I live in a neighborhood with big houses and beautifully manicured lawns. It’s quiet here except for occasional airplanes that can be heard overhead. People in my neighborhood are friendly and I often wave to them as I pass by on my way to school, or the baseball field, or as I’m heading off to church. I rarely speak to my neighbors. I’m not really sure why. I guess it’s because I’m busy doing my thing and so are they.
As I think about the words of Jesus “love your neighbor as yourself,” I have to ask myself what these words mean to me. How can I love someone that I don’t even know or have a relationship with? Then again, who really is my neighbor?
I’m an enthusiastic gardener, and like many in Texas I cherish every shade-giving tree in our yard. We have two or three trees that are probably 50-75 years old. During a spring thunderstorm last year, I returned from an outing to find that during the storm one of my favorite trees had been completely uprooted and destroyed. I was heartsick and nearly in tears. Then to add to my sorrow, as I walked around to the back of the house to assess potential damage, I saw that two more aged trees had lost large limbs.
I remember thinking, “I knew I should have prayed over those trees.”
Silly? Maybe. God immediately reminded me of Jonah. You remember, don’t you? God told Jonah to go to Nineveh to warn the people of the coming destruction because of their wickedness; and Jonah did not want to go. So he hopped on a boat headed for Tarshish instead.
Thinking he was hiding from God, Jonah settled in and fell asleep.
During a violent storm on the open water, Jonah woke up to be interrogated and then thrown over board by the other passengers.
Jonah had a second conversation with God and this time he obeyed the command to go to Nineveh to warn the people.

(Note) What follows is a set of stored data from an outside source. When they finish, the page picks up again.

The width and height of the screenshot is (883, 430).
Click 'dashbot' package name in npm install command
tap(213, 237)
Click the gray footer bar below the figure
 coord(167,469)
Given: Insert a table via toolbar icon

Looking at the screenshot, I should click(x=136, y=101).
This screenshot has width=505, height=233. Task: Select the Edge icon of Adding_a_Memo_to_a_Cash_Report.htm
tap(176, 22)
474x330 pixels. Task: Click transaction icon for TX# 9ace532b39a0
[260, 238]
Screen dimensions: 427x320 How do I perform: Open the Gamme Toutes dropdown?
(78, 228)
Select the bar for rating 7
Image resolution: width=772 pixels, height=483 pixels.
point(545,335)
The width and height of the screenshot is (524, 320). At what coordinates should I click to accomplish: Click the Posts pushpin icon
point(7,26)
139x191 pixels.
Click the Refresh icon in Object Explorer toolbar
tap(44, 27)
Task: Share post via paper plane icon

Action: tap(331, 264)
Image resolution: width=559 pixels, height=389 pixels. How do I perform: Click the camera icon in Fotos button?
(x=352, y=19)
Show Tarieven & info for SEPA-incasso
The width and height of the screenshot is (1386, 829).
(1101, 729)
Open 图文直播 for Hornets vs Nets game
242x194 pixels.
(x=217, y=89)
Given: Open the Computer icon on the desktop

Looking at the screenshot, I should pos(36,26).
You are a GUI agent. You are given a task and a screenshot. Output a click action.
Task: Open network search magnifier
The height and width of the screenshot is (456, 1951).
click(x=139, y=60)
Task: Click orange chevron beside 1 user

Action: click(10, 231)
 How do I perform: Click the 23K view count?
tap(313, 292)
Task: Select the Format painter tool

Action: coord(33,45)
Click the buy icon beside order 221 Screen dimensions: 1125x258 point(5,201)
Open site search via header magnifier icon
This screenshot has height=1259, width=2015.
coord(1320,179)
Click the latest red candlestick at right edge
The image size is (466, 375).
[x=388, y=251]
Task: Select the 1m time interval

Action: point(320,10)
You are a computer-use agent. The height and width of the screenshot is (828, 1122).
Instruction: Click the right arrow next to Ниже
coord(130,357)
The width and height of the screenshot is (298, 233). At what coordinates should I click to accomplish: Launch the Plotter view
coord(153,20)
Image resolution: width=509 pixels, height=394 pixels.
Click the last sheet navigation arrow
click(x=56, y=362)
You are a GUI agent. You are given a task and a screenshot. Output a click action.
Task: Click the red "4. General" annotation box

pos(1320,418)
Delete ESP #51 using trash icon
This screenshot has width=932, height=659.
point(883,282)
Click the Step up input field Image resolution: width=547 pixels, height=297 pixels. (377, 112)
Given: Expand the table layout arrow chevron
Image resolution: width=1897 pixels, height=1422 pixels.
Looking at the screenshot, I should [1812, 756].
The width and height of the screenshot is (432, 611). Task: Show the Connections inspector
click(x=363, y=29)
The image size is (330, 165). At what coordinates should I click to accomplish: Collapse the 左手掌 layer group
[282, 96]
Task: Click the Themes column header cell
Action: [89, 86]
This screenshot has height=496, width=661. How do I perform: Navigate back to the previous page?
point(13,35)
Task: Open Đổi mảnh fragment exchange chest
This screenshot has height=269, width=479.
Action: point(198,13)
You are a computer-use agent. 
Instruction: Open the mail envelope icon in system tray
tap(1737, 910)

The people of Nineveh listened and believed in God, humbled themselves before Him, hoping that He would relent and spare them. When God saw their deeds that they had turned from their wicked ways, He did relent concerning the calamity He had declared he would bring upon them.
Jonah’s response? Anger. He says, “I knew that you were a gracious and compassionate God, slow to get angry and filled with unfailing love. I knew how easily you could cancel your plans for destroying these people.” (Jonah 4:2, NLT)
Jonah did not want this enemy of Israel to be spared. So he went outside the city to sulk and wait. It was a hot day. God arranged for a plant to grow over Jonah. Soon its broad leaves spread over Jonah shading him from the sun. This eased some of Jonah’s discomfort and he was grateful for the plant. But God had a lesson for Jonah. He sent a worm that attacked the plant and it withered and died. God sent a scorching east wind and the hot sun beat down on Jonah in such a way that he was faint and desired to die. Jonah was angry again.
This is where the story gets personal. Then the Lord said, “You feel sorry for a plant, though you did nothing to put it there. And a plant is only, at best, short lived. But Nineveh has more than 120,000 people living in spiritual darkness, not to mention all the animals. Shouldn’t I feel sorry for such a great city?” (Jonah 4:10-11, NLT)
Like Jonah, God had a lesson for me too. I had to be honest with myself and with God.
My sorrow over the loss of a tree was starkly contrasted with my lack of concern for those in my sphere of influence who are living in spiritual darkness.
As a Christian, shouldn’t I have the heart of God?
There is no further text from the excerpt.